How do I disable the DNS service in Core 18?

jorge · January 27, 2019, 9:46pm

I am building a pihole appliance for a friend, the service runs on port 53.

Ubuntu Core 18 comes with systemd-resolved running, and I’m looking for a way to turn it off so that pihole’s dnsmasq can run on that port.

Things I’ve tried:

Setting DNSStubListener=no in /dev/systemd/resolved.conf results in the host unable to resolve DNS for itself.
- Also tried setting a DNS= and FallbackDNS= entry here with no success
Can’t mess with the /etc/resolv.conf symlink because the fs is read only.
/run/systemd/resolve/stub-resolv.conf is where the resolv.conf symlink ends up. Chaning it here works but I am unsure how I can make this setting stick through a reboot.
Adding an entry in /etc/netplan/00-snapd-config.yaml and then generating/applying also doesn’t seem to work and survive reboots. Running console-conf manually doesn’t even ask me to set a DNS server.

Any tips/ideas? Thanks in advance!

ogra · January 28, 2019, 12:11pm

looking at

github.com

snapcore/snapd/blob/master/interfaces/builtin/network_control.go

// -*- Mode: Go; indent-tabs-mode: t -*-

/*
 * Copyright (C) 2016-2017 Canonical Ltd
 *
 * This program is free software: you can redistribute it and/or modify
 * it under the terms of the GNU General Public License version 3 as
 * published by the Free Software Foundation.
 *
 * This program is distributed in the hope that it will be useful,
 * but WITHOUT ANY WARRANTY; without even the implied warranty of
 * MERCHANTABILITY or FITNESS FOR A PARTICULAR PURPOSE.  See the
 * GNU General Public License for more details.
 *
 * You should have received a copy of the GNU General Public License
 * along with this program.  If not, see <http://www.gnu.org/licenses/>.
 *
 */

package builtin

This file has been truncated. show original

it seems like the network-control interface offers you access to the dbus interface of systemd-resolved, perhaps you can create some wrapper service that utilizes it to set the right DNS entries on boot ?

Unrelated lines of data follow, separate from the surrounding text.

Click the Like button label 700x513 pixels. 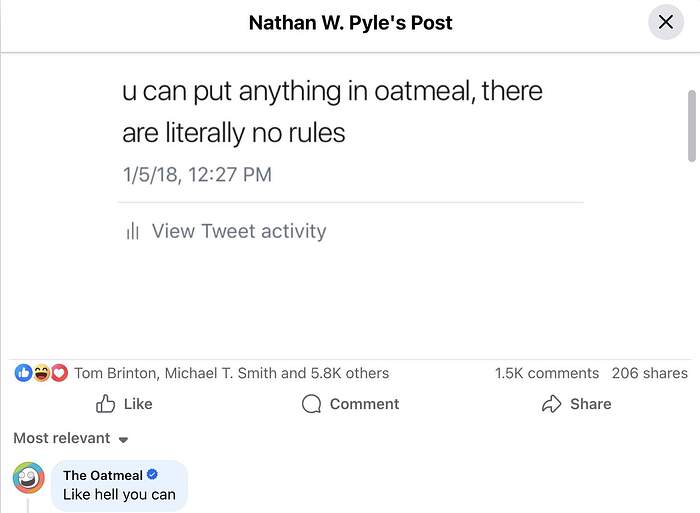138,404
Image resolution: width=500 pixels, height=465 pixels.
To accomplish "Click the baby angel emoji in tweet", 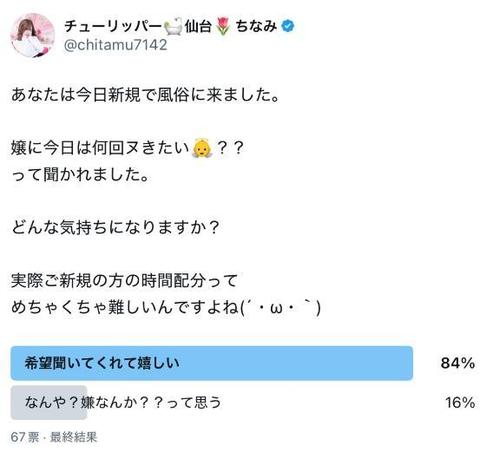I will click(202, 148).
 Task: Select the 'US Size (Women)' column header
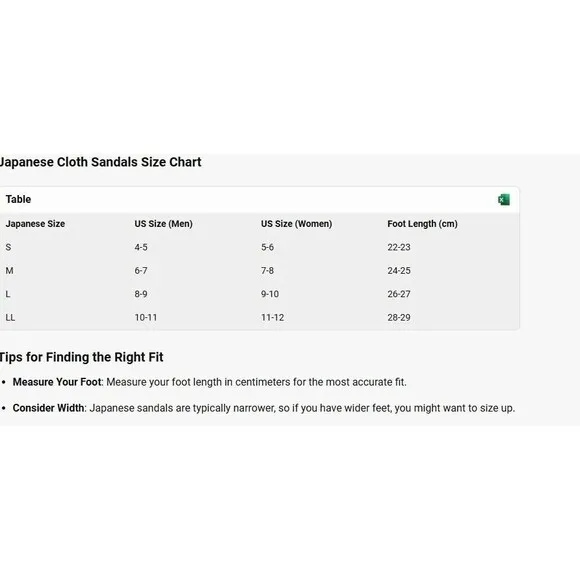(x=297, y=224)
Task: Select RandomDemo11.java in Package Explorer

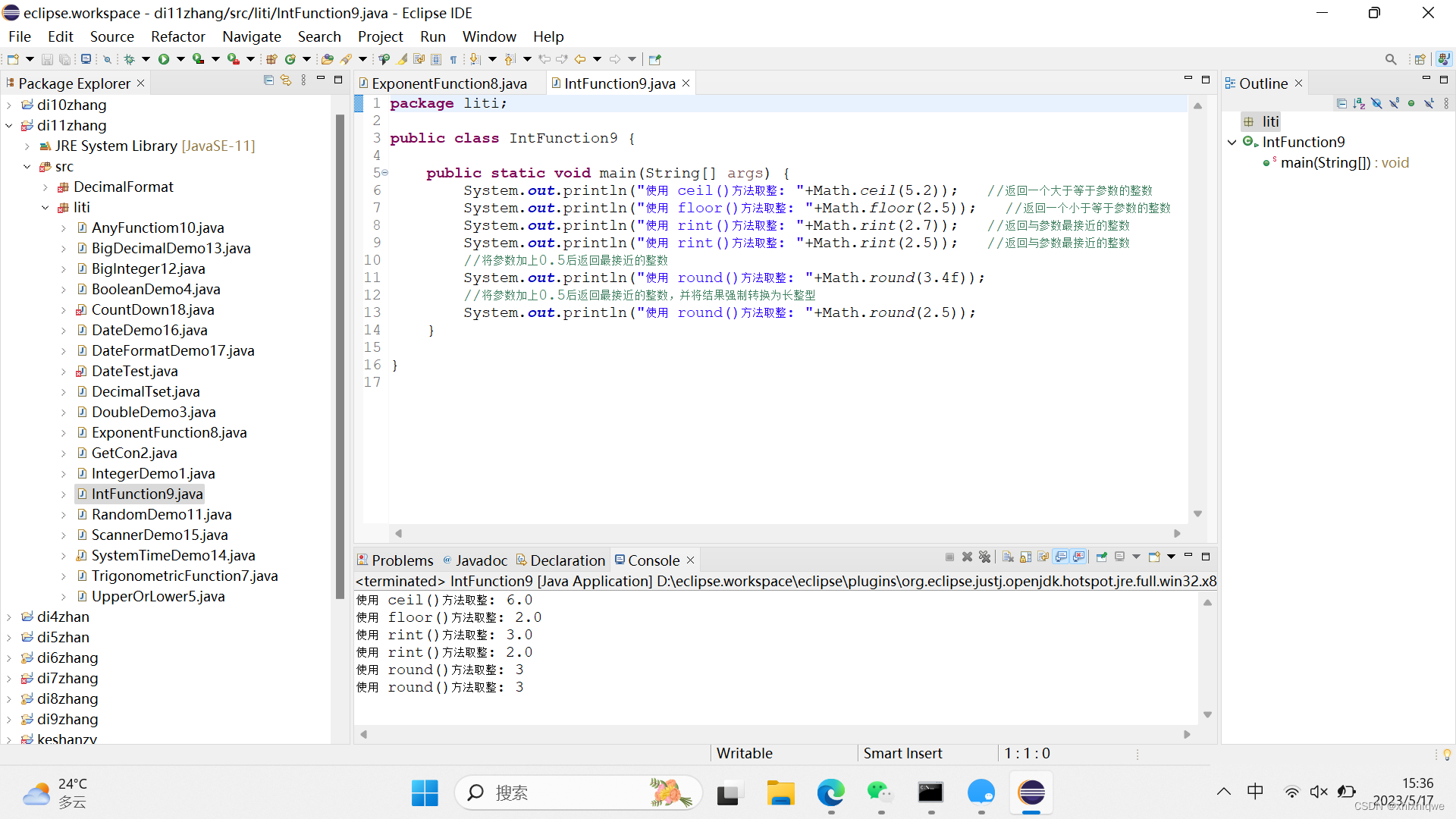Action: coord(161,515)
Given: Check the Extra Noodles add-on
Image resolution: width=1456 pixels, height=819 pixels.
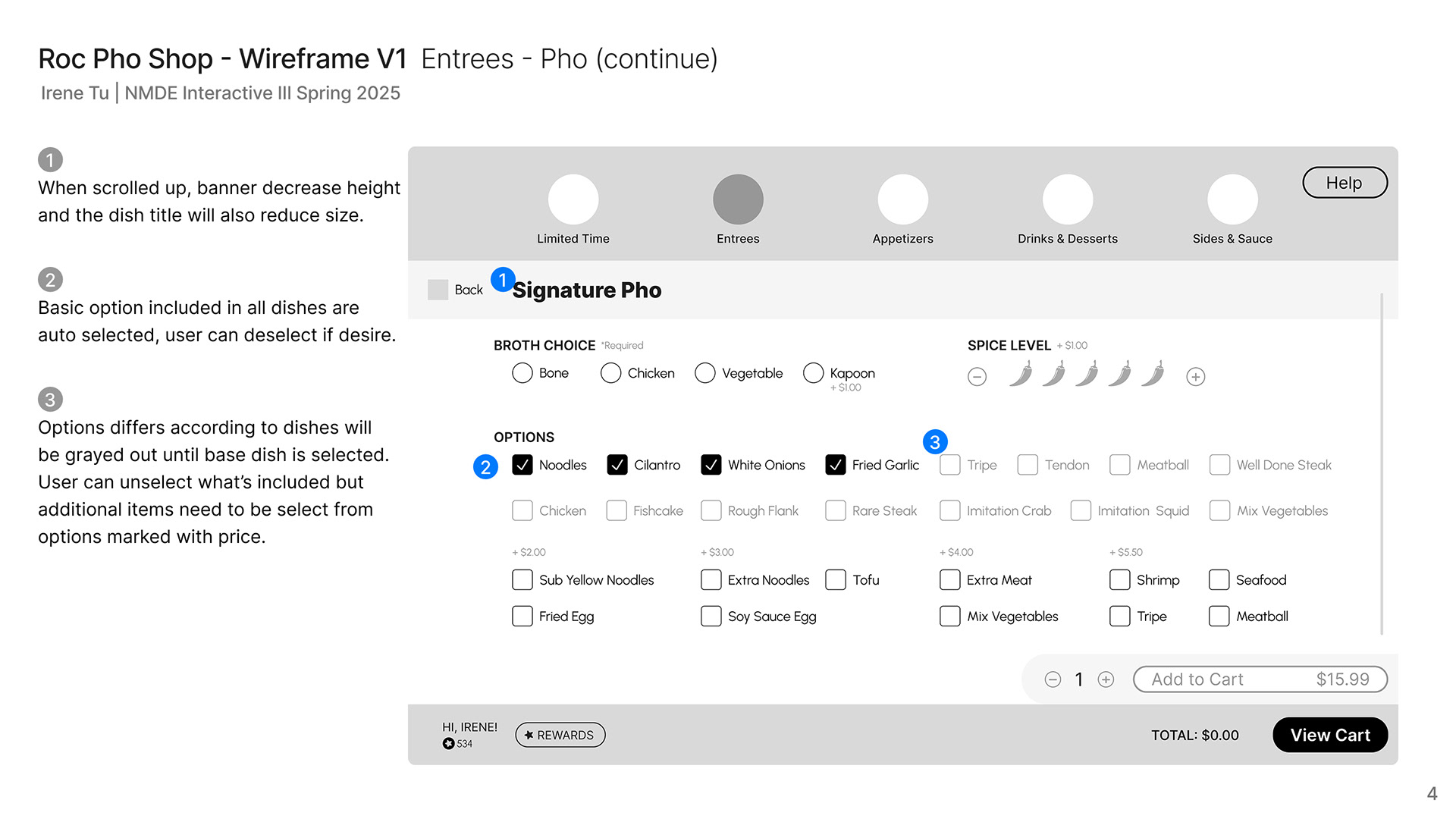Looking at the screenshot, I should click(711, 580).
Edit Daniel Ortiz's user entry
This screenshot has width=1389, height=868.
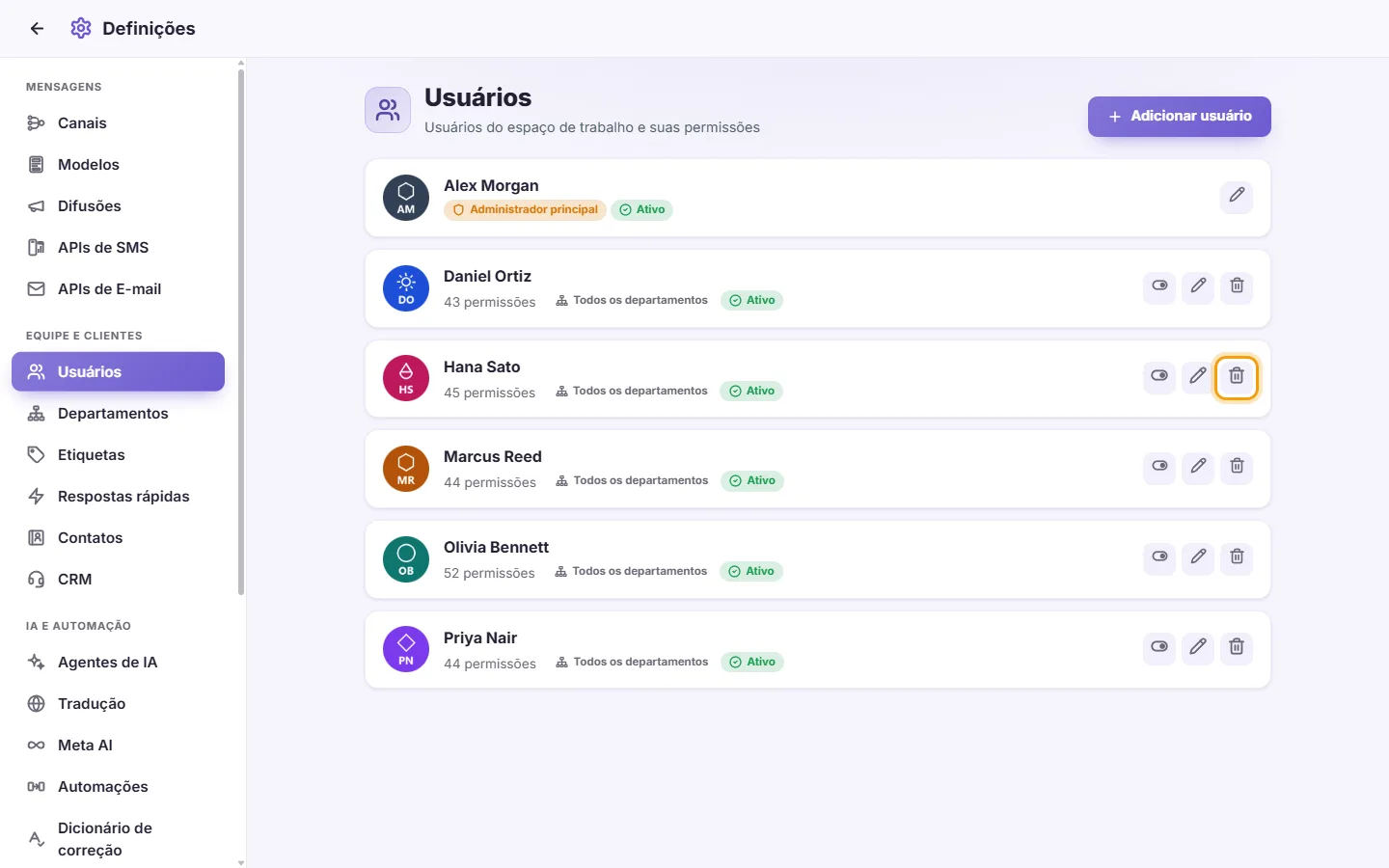1198,286
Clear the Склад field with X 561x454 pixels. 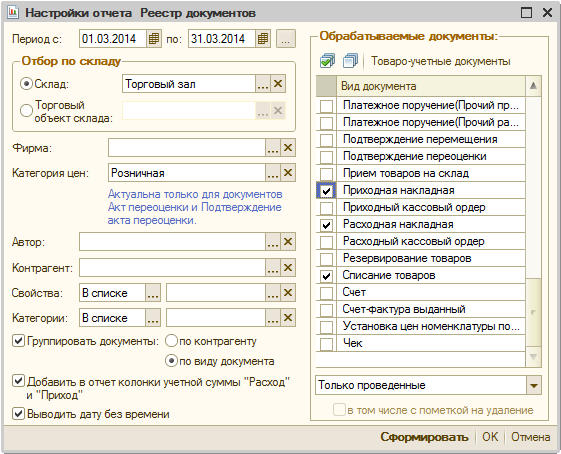pyautogui.click(x=278, y=84)
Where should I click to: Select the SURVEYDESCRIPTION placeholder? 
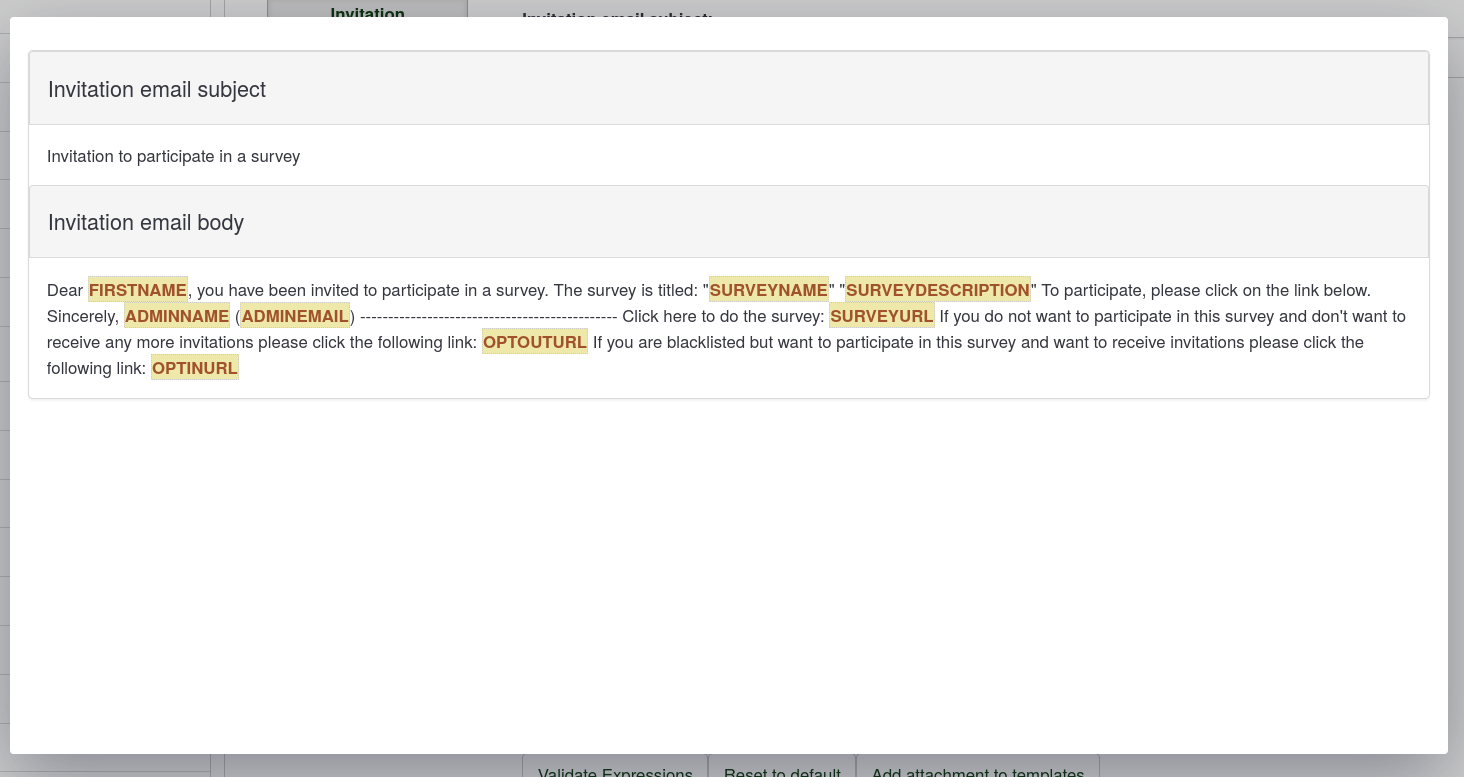tap(937, 290)
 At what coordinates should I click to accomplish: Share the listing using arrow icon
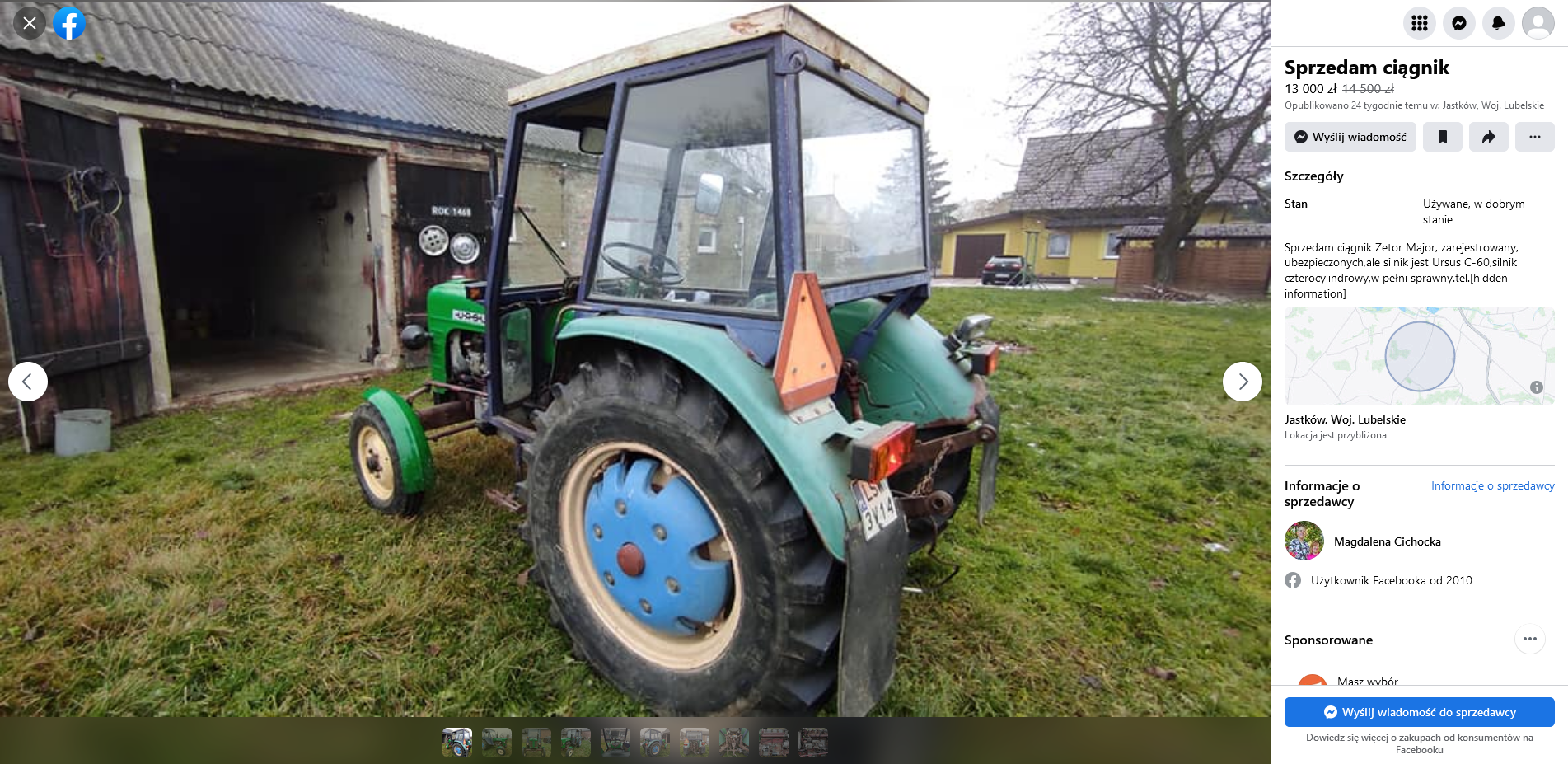[1488, 137]
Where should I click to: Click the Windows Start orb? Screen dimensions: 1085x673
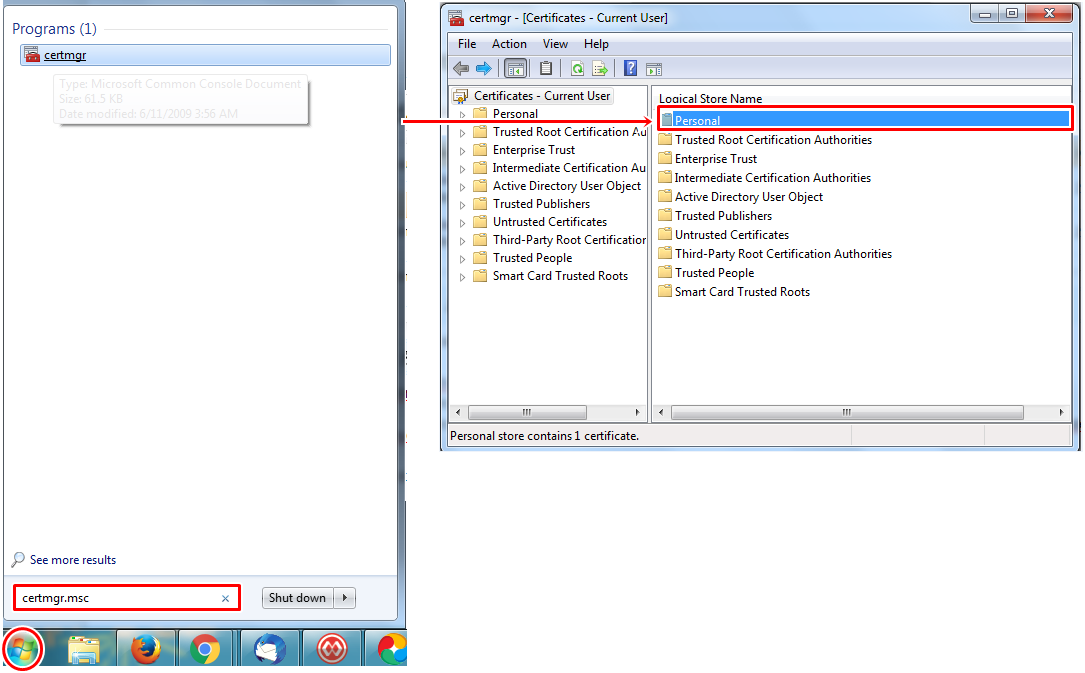[23, 649]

yala · February 18, 2019, 8:13pm

It seems you should be able to use busctl to access the DBus interface of systemd-resolved.

github.com

jonathanio/update-systemd-resolved/blob/master/update-systemd-resolved#L103-L137


if [[ "${#dns_servers[*]}" -gt 0 ]]; then
  busctl_params=("$if_index" "$dns_server_count" "${dns_servers[@]}")
  info "SetLinkDNS(${busctl_params[*]})"
  busctl_call SetLinkDNS 'ia(iay)' "${busctl_params[@]}" || return $?
fi
if [[ "${#dns_domain[*]}" -gt 0 \
   || "${#dns_search[*]}" -gt 0 \
   || "${#dns_routed[*]}" -gt 0 ]]; then
  dns_count=$((dns_domain_count+dns_search_count+dns_routed_count))
  busctl_params=("$if_index" "$dns_count")
  if [[ "${#dns_domain[*]}" -gt 0 ]]; then
    busctl_params+=("${dns_domain[@]}")
  fi
  if [[ "${#dns_search[*]}" -gt 0 ]]; then
    busctl_params+=("${dns_search[@]}")
  fi
  if [[ "${#dns_routed[*]}" -gt 0 ]]; then
    busctl_params+=("${dns_routed[@]}")
  fi

This file has been truncated. show original

rhys-davies · April 28, 2020, 4:06pm

I came across a similar issue when trying to run Adguard on a Raspberry Pi3. I could connect to it online but listen udp 0.0.0.0:53: bind: address was already in use. Is there a way to disable onboard dns and allow Adguard to be the dns server?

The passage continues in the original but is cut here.